Suspect charged in two Sacramento slayings; more charges to come
SACRAMENTO — The man authorities say killed 12 people and raped dozens of women in a string of attacks across California decades ago made his first court appearance Friday.
Handcuffed in a wheelchair and wearing an orange jumpsuit, Joseph James DeAngelo, 72, was arraigned on charges that he killed a Sacramento County couple in 1978 — the first of many killings he allegedly committed between Northern California and Orange County, earning the moniker the Golden State Killer.
He sat expressionless and occasionally closed his eyes as Judge Michael W. Sweet listed the charges against him. DeAngelo responded in a soft voice that he had a lawyer and understood the charges against him. He did not enter a plea. Sheriff’s officials said he is being housed in isolation while in custody.

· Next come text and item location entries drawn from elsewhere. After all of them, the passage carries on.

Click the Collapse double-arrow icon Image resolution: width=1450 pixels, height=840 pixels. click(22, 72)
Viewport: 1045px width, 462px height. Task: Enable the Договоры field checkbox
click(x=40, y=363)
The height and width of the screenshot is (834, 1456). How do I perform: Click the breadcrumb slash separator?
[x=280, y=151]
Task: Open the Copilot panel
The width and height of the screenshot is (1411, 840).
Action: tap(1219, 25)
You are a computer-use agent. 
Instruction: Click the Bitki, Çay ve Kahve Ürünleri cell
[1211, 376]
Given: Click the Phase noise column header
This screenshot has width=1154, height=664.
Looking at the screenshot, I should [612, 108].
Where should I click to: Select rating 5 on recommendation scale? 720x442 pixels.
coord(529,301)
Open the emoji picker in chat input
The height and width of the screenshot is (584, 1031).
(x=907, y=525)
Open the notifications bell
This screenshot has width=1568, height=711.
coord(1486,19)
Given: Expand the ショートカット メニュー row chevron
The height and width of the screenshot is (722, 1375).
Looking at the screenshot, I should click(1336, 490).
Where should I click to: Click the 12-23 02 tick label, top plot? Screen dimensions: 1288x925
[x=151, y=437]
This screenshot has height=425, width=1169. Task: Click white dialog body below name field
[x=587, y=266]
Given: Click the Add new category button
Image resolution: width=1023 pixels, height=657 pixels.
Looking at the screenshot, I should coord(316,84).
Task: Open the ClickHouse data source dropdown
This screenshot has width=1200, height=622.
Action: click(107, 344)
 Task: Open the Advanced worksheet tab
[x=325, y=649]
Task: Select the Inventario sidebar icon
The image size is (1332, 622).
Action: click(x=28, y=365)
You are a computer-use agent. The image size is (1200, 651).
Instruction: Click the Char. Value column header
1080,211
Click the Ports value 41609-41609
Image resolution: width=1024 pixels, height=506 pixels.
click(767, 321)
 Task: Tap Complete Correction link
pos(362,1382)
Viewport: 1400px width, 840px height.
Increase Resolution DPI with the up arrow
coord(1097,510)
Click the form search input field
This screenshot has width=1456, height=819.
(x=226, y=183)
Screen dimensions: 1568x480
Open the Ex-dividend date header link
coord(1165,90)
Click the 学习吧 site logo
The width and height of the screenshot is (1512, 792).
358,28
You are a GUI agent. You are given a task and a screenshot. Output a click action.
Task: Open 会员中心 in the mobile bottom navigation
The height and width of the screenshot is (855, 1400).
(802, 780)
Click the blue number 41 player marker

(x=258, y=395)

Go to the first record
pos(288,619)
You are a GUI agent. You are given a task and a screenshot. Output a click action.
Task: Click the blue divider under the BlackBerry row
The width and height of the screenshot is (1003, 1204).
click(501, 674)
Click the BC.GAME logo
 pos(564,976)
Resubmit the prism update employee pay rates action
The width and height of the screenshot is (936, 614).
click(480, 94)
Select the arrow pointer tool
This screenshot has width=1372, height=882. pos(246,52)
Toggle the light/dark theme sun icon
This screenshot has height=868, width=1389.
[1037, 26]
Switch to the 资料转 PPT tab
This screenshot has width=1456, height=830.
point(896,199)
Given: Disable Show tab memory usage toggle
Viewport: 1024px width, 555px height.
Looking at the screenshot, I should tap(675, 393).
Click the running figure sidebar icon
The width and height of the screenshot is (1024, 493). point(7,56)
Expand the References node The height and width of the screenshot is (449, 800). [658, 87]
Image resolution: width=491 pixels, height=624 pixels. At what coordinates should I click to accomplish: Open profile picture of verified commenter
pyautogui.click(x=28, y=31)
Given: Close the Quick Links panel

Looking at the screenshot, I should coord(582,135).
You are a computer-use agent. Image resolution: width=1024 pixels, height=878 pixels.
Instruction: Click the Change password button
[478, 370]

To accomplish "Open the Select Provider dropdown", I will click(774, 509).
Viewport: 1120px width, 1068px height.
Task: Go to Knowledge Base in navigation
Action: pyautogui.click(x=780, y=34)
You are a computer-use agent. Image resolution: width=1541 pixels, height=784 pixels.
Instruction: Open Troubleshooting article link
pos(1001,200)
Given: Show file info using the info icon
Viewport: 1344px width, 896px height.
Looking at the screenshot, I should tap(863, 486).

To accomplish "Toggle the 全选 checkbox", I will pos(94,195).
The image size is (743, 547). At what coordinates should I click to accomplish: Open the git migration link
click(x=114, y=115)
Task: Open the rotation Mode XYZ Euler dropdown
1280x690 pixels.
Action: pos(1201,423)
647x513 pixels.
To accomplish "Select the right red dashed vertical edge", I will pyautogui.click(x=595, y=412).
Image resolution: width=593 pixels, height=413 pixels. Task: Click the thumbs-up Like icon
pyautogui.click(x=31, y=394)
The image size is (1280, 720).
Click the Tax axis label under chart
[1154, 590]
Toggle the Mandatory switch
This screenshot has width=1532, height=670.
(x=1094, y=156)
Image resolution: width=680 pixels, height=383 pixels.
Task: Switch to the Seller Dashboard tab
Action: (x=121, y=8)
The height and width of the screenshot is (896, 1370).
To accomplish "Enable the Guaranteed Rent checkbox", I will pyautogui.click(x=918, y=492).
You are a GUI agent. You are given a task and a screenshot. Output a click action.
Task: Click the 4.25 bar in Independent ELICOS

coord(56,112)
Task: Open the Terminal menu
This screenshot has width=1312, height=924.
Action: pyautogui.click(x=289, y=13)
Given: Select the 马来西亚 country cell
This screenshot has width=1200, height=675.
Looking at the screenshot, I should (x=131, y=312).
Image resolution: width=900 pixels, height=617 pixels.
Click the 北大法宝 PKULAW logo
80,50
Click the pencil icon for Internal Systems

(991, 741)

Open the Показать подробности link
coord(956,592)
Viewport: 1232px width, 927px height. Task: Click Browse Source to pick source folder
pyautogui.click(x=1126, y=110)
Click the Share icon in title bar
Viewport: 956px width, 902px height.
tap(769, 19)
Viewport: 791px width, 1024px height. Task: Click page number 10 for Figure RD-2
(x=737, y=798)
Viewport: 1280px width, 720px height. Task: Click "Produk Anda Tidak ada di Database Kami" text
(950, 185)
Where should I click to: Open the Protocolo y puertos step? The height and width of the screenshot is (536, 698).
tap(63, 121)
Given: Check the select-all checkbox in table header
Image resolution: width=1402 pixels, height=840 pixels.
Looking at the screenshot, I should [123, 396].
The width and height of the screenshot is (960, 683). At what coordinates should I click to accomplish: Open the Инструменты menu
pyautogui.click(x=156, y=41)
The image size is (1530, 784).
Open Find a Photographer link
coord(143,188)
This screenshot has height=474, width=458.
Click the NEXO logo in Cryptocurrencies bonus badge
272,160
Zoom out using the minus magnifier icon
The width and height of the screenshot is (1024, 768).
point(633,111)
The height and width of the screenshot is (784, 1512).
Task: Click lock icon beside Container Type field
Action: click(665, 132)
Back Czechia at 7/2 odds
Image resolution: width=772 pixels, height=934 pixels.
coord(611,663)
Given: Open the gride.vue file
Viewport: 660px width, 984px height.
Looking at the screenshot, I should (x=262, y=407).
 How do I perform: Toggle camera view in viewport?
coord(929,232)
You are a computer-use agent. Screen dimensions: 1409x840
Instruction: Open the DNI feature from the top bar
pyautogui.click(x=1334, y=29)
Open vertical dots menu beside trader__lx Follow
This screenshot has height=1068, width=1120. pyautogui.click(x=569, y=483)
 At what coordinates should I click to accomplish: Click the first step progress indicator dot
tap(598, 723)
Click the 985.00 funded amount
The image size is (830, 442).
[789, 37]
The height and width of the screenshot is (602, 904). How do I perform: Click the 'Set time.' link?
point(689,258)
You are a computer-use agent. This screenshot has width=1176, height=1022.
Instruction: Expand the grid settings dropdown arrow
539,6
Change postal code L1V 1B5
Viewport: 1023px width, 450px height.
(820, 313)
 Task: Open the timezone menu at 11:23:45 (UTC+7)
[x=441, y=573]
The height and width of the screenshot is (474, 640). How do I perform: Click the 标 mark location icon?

In addition to two murder charges in Sacramento County, he also faces two counts of murder in Ventura County and four counts of murder in Orange County.
His crimes graduated from burglaries in 1976 to rapes and murders by the time he was done in 1986, officials say.
The assailant known as the East Area Rapist and Golden State Killer stayed a step ahead of detectives during his reign of terror in California, authorities said.
The planning and execution of his crimes — and the fact he was virtually impossible to identify — led authorities to believe the killer had law enforcement or military training. DeAngelo is a former police officer.
After 42 years of searching, detectives submitted old DNA evidence into a publicly accessible genealogy website to find potential relatives of the killer, prosecutors said. They then cross-referenced all of the killer’s potential relatives identified on the site until it homed in on DeAngelo.
Investigators then put DeAngelo under surveillance, surreptitiously obtained two DNA samples from him and found they matched the DNA evidence from one of the killings. He was taken into custody Tuesday at his home.
The fact that detectives used commercial DNA and genealogy websites to catch a suspected
serial killer from 42 years ago — after the federal criminal DNA database failed to yield results — is revelatory, said Ruth Dickover, director of the University of California, Davis’ forensic science program.
“This was a shot in the dark, definitely,” Dickover said, “If that’s what they did, that approach is very new and innovative and explains how they were able to crack a case when the more traditional types of DNA testing couldn’t.”
GEDmatch is a crowdsourcing website where the public can submit DNA and genealogy screening results they may have received from other sites such as 23AndMe and Ancestry and cross-reference those findings with other collected data for a more complete picture of their genetic background.
A relative of the suspected killer must have submitted their DNA to one of the sites at some point for authorities to have been able to use it and find him, Dickover said.